Supplied information:
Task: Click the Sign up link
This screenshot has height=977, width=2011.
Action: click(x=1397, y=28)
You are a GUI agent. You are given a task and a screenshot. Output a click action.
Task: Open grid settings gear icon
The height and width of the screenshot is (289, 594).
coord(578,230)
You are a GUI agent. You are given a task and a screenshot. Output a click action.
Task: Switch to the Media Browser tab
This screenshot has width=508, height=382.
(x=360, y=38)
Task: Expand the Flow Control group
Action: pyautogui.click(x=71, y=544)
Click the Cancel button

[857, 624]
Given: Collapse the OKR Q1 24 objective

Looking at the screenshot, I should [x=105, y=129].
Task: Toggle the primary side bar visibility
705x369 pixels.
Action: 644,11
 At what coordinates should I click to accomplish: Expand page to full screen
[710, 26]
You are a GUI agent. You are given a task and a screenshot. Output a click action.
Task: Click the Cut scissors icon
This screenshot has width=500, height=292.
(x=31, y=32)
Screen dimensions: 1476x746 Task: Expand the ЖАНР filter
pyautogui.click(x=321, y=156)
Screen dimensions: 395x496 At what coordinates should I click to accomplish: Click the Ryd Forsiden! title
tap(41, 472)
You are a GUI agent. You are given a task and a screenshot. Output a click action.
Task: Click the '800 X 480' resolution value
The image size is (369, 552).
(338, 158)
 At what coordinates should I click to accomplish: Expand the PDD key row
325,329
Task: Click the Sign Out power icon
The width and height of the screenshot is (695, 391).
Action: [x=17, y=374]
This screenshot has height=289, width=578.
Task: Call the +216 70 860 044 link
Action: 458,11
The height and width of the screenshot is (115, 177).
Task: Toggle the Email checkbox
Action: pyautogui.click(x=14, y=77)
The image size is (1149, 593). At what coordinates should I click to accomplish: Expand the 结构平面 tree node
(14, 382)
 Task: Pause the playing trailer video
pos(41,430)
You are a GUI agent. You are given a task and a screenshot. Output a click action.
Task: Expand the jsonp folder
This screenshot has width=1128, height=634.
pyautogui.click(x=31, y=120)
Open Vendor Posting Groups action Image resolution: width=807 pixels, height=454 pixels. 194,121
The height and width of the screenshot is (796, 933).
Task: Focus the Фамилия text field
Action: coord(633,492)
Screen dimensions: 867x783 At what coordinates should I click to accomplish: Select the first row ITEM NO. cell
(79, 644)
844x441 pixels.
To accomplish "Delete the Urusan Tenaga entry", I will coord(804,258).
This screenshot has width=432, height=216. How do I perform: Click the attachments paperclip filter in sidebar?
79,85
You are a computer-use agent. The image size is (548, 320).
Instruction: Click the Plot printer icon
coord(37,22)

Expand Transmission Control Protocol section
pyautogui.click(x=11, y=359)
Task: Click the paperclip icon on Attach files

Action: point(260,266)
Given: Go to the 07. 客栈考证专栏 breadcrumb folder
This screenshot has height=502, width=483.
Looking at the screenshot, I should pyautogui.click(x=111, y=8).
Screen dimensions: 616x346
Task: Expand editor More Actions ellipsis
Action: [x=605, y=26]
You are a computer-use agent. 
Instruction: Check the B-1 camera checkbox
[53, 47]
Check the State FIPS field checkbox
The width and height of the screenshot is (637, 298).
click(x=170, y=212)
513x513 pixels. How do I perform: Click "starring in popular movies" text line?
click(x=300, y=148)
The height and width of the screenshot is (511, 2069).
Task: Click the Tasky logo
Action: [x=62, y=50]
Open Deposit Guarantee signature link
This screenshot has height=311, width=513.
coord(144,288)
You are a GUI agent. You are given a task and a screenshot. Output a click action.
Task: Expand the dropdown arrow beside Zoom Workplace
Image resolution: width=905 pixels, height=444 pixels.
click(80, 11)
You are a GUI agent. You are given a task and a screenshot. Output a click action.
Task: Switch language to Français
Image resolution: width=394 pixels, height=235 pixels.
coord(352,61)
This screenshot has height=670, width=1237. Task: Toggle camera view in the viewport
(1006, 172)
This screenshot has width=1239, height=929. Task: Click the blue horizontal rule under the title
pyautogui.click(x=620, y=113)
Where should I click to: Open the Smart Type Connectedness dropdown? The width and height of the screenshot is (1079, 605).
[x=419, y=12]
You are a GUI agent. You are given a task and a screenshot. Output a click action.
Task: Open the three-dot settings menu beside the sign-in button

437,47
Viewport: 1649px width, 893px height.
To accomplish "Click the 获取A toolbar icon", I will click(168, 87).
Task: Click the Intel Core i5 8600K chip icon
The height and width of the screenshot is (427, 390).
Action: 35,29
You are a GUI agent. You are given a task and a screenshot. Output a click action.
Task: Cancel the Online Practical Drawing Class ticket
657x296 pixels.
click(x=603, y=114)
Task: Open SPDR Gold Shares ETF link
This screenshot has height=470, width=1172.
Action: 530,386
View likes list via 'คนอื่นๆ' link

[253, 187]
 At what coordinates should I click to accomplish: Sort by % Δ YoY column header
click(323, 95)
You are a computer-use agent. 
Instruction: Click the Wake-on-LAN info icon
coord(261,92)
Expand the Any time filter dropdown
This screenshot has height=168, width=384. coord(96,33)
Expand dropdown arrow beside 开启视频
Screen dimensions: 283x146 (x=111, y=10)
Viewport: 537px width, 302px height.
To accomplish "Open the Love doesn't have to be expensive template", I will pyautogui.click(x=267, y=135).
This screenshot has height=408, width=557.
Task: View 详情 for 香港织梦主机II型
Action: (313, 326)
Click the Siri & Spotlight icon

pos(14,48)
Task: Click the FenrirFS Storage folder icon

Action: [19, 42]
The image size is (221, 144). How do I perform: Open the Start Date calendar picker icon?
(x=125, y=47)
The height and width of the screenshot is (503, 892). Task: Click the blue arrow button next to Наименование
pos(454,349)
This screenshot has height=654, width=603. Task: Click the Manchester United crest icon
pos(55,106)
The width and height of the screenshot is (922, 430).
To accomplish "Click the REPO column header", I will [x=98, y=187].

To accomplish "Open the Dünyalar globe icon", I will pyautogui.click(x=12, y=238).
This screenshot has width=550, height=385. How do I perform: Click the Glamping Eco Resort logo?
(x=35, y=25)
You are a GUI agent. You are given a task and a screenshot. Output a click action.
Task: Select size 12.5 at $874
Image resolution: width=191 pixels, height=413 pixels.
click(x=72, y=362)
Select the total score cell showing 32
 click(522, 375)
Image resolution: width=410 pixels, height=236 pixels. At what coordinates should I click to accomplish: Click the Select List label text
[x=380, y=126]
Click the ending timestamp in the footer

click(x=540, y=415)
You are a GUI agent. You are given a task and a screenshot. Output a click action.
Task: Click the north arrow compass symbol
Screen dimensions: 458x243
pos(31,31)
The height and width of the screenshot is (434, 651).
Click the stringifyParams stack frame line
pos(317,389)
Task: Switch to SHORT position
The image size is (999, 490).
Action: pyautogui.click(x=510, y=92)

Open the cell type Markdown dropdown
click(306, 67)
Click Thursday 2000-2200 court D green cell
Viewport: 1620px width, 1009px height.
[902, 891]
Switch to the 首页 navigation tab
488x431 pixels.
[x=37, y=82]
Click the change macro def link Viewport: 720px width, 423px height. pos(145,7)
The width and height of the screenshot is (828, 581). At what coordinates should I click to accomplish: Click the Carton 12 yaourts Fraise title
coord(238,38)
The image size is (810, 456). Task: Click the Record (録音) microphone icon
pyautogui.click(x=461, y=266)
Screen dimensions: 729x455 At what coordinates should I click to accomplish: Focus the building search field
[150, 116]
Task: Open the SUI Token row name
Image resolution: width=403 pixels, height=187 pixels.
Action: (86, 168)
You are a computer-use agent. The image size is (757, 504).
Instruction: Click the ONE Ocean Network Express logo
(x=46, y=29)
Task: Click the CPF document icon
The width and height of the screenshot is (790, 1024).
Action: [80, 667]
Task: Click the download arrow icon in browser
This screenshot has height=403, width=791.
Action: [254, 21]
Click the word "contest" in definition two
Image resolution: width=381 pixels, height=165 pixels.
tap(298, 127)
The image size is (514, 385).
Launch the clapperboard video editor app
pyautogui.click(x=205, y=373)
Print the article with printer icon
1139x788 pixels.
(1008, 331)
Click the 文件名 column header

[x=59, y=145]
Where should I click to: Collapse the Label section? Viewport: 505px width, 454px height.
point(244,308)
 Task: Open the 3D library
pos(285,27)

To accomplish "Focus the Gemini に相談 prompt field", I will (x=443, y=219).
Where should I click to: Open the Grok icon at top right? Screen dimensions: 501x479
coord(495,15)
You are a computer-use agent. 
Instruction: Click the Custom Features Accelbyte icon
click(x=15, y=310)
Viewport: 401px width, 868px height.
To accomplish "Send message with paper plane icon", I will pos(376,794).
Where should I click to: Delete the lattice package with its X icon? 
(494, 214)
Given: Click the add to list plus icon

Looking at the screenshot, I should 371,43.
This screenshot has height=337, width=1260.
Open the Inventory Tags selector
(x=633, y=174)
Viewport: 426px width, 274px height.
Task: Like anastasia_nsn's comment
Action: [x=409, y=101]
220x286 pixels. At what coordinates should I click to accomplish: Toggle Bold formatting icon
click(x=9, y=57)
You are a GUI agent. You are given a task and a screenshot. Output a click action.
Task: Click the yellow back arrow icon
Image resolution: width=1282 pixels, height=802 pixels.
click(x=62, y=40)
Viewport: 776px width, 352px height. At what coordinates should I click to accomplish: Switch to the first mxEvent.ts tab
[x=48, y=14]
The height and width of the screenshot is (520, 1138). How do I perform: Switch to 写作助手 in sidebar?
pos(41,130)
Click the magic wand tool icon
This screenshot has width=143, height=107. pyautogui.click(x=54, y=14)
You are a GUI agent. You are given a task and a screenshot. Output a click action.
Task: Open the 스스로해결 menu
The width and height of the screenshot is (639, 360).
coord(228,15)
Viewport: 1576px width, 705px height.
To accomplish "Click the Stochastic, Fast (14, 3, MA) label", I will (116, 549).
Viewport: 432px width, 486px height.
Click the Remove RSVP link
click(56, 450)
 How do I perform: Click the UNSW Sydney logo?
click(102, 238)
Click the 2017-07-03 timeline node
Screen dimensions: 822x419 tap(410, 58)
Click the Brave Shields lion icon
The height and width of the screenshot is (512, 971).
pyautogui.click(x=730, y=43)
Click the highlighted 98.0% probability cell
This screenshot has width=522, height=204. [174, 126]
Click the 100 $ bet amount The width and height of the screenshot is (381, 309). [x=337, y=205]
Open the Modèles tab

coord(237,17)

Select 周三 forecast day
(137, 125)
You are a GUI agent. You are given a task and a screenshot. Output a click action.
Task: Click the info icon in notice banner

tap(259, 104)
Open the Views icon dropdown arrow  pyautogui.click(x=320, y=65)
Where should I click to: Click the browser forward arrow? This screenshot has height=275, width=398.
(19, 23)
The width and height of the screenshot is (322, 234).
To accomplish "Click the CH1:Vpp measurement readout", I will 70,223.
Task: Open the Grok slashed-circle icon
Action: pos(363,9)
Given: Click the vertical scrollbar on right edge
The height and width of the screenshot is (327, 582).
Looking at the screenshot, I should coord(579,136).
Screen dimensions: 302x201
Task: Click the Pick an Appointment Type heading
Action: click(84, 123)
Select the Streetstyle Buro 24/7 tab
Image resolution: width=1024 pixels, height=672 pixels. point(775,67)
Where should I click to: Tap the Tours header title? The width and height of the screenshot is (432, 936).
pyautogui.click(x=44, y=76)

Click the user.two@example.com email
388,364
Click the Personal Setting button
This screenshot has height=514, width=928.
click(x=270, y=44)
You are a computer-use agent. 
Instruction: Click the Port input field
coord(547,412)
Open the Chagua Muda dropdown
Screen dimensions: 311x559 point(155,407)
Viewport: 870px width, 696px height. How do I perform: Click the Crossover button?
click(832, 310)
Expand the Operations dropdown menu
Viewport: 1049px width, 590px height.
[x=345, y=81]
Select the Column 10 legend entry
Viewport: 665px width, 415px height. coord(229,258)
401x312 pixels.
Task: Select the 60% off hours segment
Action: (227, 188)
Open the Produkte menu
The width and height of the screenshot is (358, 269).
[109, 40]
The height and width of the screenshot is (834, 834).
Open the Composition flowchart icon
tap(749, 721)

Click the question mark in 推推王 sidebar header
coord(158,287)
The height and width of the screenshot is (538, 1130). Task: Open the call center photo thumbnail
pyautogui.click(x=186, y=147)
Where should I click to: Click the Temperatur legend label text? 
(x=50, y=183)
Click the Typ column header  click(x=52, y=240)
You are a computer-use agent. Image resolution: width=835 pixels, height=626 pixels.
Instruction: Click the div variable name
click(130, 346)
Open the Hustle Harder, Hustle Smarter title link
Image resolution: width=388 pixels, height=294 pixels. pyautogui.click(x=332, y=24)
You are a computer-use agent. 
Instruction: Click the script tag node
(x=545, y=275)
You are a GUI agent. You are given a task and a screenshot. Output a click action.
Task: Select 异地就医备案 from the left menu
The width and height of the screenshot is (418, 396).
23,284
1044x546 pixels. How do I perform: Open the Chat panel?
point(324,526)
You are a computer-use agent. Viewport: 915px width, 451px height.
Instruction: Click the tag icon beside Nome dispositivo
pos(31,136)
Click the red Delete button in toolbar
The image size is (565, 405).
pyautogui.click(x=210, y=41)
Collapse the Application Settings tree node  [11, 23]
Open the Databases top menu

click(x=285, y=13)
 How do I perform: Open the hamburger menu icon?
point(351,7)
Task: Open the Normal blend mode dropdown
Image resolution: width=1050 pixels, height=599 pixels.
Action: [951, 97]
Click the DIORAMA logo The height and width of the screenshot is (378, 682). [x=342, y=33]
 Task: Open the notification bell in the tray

Task to carry out: Copy the records above exactly, beginning at the line that contains "Viewport: 1620px width, 1009px height." and stopping after the line that contains "Click the change".

Answer to this exercise:
Viewport: 1620px width, 1009px height.
[902, 891]
Switch to the 首页 navigation tab
488x431 pixels.
[x=37, y=82]
Click the change macro def link Viewport: 720px width, 423px height. pos(145,7)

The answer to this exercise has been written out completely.